Rewrite the Wozniacki article, starting with "MELBOURNE, Australia —" and going on through "struggle in Melbourne.", with "beaming" replaced by "smiling".

■ Given passage:

BEGIN

MELBOURNE, Australia — One by one, former Grand Slam champions welcomed Caroline Wozniacki to the club late Saturday night at Melbourne Park after her 7-6 (2), 3-6, 6-4 victory over Simona Halep.
Billie Jean King was first. She handed the beaming Wozniacki the Daphne Akhurst Memorial Cup, which is awarded to the women’s singles champion at the Australian Open.
Chris Evert and Mats Wilander were next. Rod Laver chimed in on Twitter. So did Serena Williams, Wozniacki’s friend and tennis role model, after watching her breakthrough match on television in the United States.
It took Wozniacki more than a decade to join the club by winning her first major singles title, and it required two final weeks of struggle in Melbourne.
She had to save two match points in the second round and shrug off a mental lapse while serving for the match in the semifinals. She then had to summon the guts, the energy and the accuracy on the run to prevail against Halep, weary but still dangerous, in Saturday’s 2-hour-49-minute final played on a sweltering Australian summer evening.

END

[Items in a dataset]
BEGIN

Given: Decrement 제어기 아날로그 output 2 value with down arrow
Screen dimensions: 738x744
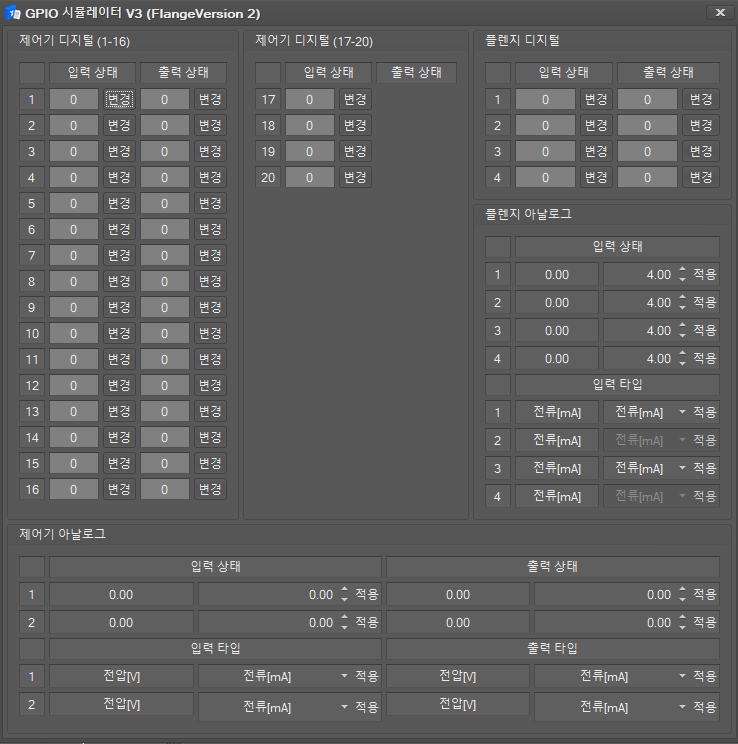Looking at the screenshot, I should coord(682,627).
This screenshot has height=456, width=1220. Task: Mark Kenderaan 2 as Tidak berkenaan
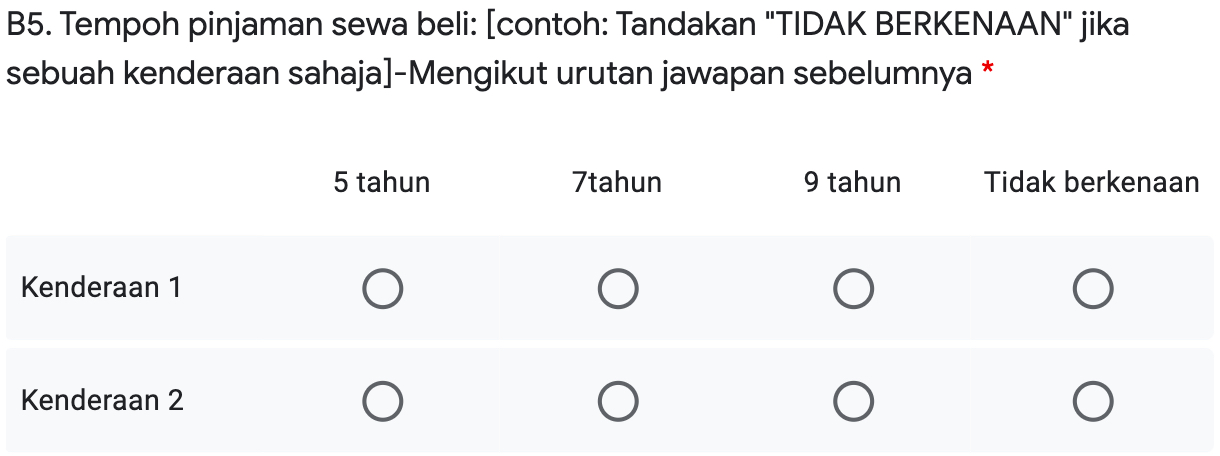(1091, 402)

END

■ Solution for this task:
MELBOURNE, Australia — One by one, former Grand Slam champions welcomed Caroline Wozniacki to the club late Saturday night at Melbourne Park after her 7-6 (2), 3-6, 6-4 victory over Simona Halep.
Billie Jean King was first. She handed the smiling Wozniacki the Daphne Akhurst Memorial Cup, which is awarded to the women’s singles champion at the Australian Open.
Chris Evert and Mats Wilander were next. Rod Laver chimed in on Twitter. So did Serena Williams, Wozniacki’s friend and tennis role model, after watching her breakthrough match on television in the United States.
It took Wozniacki more than a decade to join the club by winning her first major singles title, and it required two final weeks of struggle in Melbourne.